Stored records

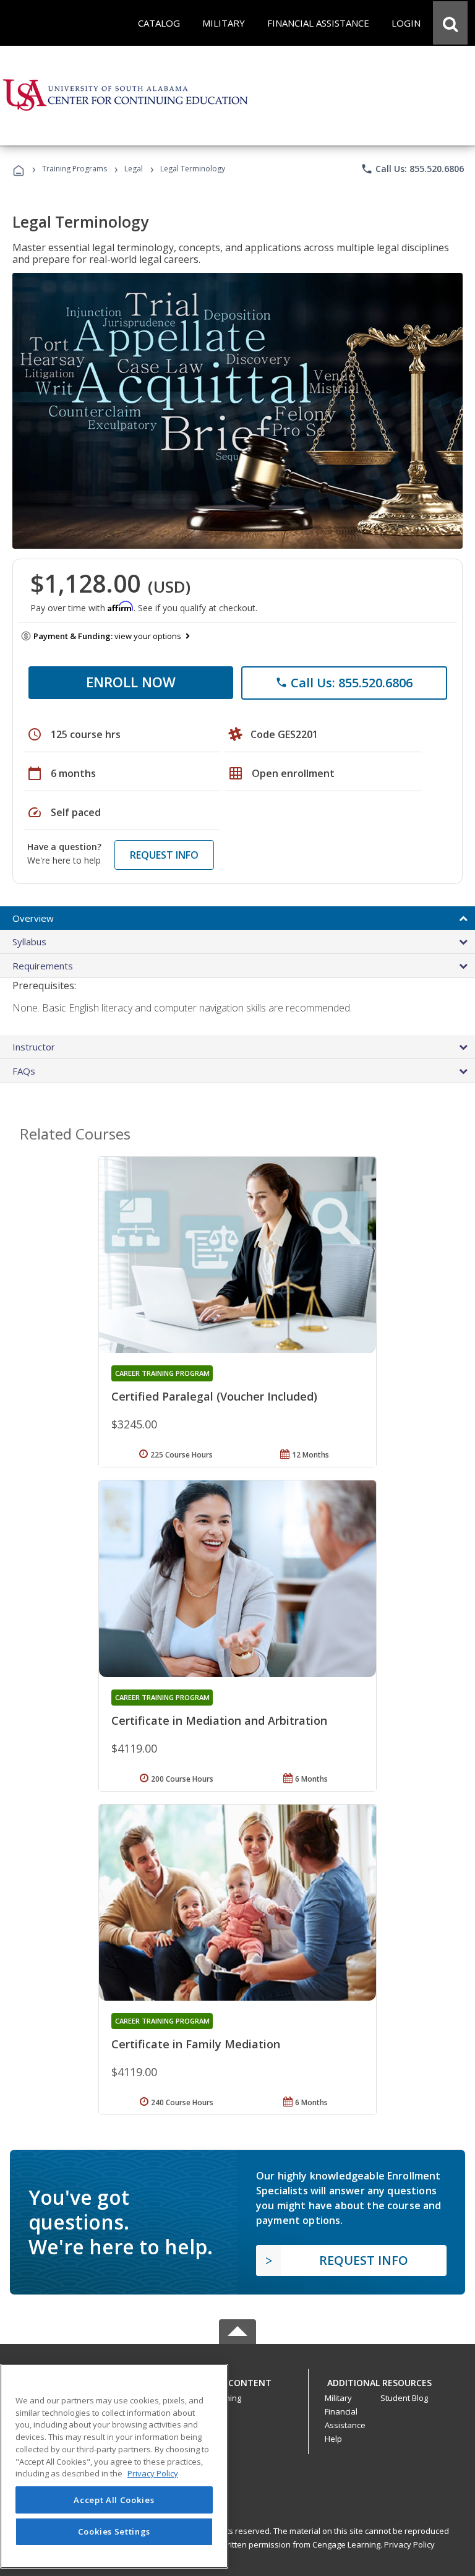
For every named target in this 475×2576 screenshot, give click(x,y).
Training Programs (74, 168)
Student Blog (404, 2397)
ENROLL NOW (131, 681)
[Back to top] (237, 2380)
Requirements (42, 966)
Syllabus (29, 941)
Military (338, 2397)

EXERCISE BRIEF:
Start at the first line and set down all of the data exactly, passing over the pictures.

TASK ANSWER:
For every named target in this 475×2576 screenshot, give click(x,y).
Training Programs (74, 168)
Student Blog (404, 2397)
ENROLL NOW (131, 681)
[Back to top] (237, 2380)
Requirements (42, 966)
Syllabus (29, 941)
Military (338, 2397)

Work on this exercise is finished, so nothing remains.